◆ **ABOUT THIS EXERCISE**
Retype all the records with nothing changed.

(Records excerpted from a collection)
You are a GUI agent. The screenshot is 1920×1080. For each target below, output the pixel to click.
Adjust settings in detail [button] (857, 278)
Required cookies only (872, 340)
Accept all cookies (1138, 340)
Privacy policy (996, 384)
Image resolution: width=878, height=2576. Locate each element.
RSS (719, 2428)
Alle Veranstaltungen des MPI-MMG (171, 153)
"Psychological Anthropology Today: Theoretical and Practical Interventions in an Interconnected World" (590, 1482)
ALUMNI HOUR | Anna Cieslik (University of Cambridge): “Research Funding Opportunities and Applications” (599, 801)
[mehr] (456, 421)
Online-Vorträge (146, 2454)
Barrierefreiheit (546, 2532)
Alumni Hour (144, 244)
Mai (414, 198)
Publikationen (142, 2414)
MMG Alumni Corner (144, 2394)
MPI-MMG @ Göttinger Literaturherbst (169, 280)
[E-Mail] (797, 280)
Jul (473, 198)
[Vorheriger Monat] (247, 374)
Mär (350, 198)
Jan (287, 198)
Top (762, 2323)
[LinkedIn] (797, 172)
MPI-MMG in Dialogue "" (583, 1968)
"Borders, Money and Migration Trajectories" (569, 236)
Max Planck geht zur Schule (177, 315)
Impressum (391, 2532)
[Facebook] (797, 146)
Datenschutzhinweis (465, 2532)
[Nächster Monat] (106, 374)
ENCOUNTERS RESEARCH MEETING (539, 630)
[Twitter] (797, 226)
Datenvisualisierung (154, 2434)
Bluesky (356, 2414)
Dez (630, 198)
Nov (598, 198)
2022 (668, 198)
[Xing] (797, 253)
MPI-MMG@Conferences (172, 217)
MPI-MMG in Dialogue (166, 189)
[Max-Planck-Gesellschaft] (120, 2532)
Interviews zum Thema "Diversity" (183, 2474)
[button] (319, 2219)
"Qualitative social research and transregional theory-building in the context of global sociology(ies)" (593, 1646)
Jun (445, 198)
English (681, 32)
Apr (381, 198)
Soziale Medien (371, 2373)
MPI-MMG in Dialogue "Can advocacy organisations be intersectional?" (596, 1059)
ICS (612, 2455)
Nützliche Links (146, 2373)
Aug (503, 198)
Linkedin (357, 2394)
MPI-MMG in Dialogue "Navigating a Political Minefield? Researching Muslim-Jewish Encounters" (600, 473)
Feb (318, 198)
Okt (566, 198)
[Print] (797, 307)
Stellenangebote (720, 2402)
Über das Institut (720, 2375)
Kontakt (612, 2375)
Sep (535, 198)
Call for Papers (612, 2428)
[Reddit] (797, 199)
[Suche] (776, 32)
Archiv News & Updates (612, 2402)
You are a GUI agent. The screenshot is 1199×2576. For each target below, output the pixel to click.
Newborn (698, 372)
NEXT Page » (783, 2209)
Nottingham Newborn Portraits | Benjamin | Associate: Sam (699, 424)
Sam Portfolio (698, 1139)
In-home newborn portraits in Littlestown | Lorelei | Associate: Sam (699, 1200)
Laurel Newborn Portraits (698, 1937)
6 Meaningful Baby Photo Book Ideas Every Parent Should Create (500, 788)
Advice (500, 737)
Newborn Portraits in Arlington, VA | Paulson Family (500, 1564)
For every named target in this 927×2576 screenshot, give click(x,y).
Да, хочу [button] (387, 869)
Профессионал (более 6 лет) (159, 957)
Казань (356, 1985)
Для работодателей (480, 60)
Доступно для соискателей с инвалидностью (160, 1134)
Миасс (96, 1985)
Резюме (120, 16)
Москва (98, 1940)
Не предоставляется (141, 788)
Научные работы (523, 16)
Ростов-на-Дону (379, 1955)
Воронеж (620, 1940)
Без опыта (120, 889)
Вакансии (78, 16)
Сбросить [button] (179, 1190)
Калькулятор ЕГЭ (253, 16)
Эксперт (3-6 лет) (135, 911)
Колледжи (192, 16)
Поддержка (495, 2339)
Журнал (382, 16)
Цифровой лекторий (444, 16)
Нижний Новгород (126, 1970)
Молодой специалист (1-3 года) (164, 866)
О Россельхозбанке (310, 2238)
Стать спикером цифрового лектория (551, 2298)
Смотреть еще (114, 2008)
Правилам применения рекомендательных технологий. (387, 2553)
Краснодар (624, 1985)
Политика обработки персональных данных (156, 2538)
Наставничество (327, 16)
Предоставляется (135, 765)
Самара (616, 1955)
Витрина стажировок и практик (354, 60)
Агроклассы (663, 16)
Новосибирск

◆ **EXERCISE OUTPUT**
You are a GUI agent. The screenshot is 1920×1080. For each target below, output the pixel to click.
Adjust settings in detail [button] (857, 278)
Required cookies only (872, 340)
Accept all cookies (1138, 340)
Privacy policy (996, 384)
Image resolution: width=878, height=2576. Locate each element.
RSS (719, 2428)
Alle Veranstaltungen des MPI-MMG (171, 153)
"Psychological Anthropology Today: Theoretical and Practical Interventions in an Interconnected World" (590, 1482)
ALUMNI HOUR | Anna Cieslik (University of Cambridge): “Research Funding Opportunities and Applications” (599, 801)
[mehr] (456, 421)
Online-Vorträge (146, 2454)
Barrierefreiheit (546, 2532)
Alumni Hour (144, 244)
Mai (414, 198)
Publikationen (142, 2414)
MMG Alumni Corner (144, 2394)
MPI-MMG @ Göttinger Literaturherbst (169, 280)
[E-Mail] (797, 280)
Jul (473, 198)
[Vorheriger Monat] (247, 374)
Mär (350, 198)
Jan (287, 198)
Top (762, 2323)
[LinkedIn] (797, 172)
MPI-MMG in Dialogue "" (583, 1968)
"Borders, Money and Migration Trajectories" (569, 236)
Max Planck geht zur Schule (177, 315)
Impressum (391, 2532)
[Facebook] (797, 146)
Datenschutzhinweis (465, 2532)
[Nächster Monat] (106, 374)
ENCOUNTERS RESEARCH MEETING (539, 630)
[Twitter] (797, 226)
Datenvisualisierung (154, 2434)
Bluesky (356, 2414)
Dez (630, 198)
Nov (598, 198)
2022 (668, 198)
[Xing] (797, 253)
MPI-MMG@Conferences (172, 217)
MPI-MMG in Dialogue (166, 189)
[Max-Planck-Gesellschaft] (120, 2532)
Interviews zum Thema "Diversity" (183, 2474)
[button] (319, 2219)
"Qualitative social research and transregional theory-building in the context of global sociology(ies)" (593, 1646)
Jun (445, 198)
English (681, 32)
Apr (381, 198)
Soziale Medien (371, 2373)
MPI-MMG in Dialogue "Can advocacy organisations be intersectional?" (596, 1059)
ICS (612, 2455)
Nützliche Links (146, 2373)
Aug (503, 198)
Linkedin (357, 2394)
MPI-MMG in Dialogue "Navigating a Political Minefield? Researching Muslim-Jewish Encounters" (600, 473)
Feb (318, 198)
Okt (566, 198)
[Print] (797, 307)
Stellenangebote (720, 2402)
Über das Institut (720, 2375)
Kontakt (612, 2375)
Sep (535, 198)
Call for Papers (612, 2428)
[Reddit] (797, 199)
[Suche] (776, 32)
Archiv News & Updates (612, 2402)
You are a GUI agent. The screenshot is 1199×2576. For each target below, output the pixel to click.
Newborn (698, 372)
NEXT Page » (783, 2209)
Nottingham Newborn Portraits | Benjamin | Associate: Sam (699, 424)
Sam Portfolio (698, 1139)
In-home newborn portraits in Littlestown | Lorelei | Associate: Sam (699, 1200)
Laurel Newborn Portraits (698, 1937)
6 Meaningful Baby Photo Book Ideas Every Parent Should Create (500, 788)
Advice (500, 737)
Newborn Portraits in Arlington, VA | Paulson Family (500, 1564)
For every named target in this 927×2576 screenshot, give click(x,y).
Да, хочу [button] (387, 869)
Профессионал (более 6 лет) (159, 957)
Казань (356, 1985)
Для работодателей (480, 60)
Доступно для соискателей с инвалидностью (160, 1134)
Миасс (96, 1985)
Резюме (120, 16)
Москва (98, 1940)
Не предоставляется (141, 788)
Научные работы (523, 16)
Ростов-на-Дону (379, 1955)
Воронеж (620, 1940)
Без опыта (120, 889)
Вакансии (78, 16)
Сбросить [button] (179, 1190)
Калькулятор ЕГЭ (253, 16)
Эксперт (3-6 лет) (135, 911)
Колледжи (192, 16)
Поддержка (495, 2339)
Журнал (382, 16)
Цифровой лекторий (444, 16)
Нижний Новгород (126, 1970)
Молодой специалист (1-3 года) (164, 866)
О Россельхозбанке (310, 2238)
Стать спикером цифрового лектория (551, 2298)
Смотреть еще (114, 2008)
Правилам применения рекомендательных технологий. (387, 2553)
Краснодар (624, 1985)
Политика обработки персональных данных (156, 2538)
Наставничество (327, 16)
Предоставляется (135, 765)
Самара (616, 1955)
Витрина стажировок и практик (354, 60)
Агроклассы (663, 16)
Новосибирск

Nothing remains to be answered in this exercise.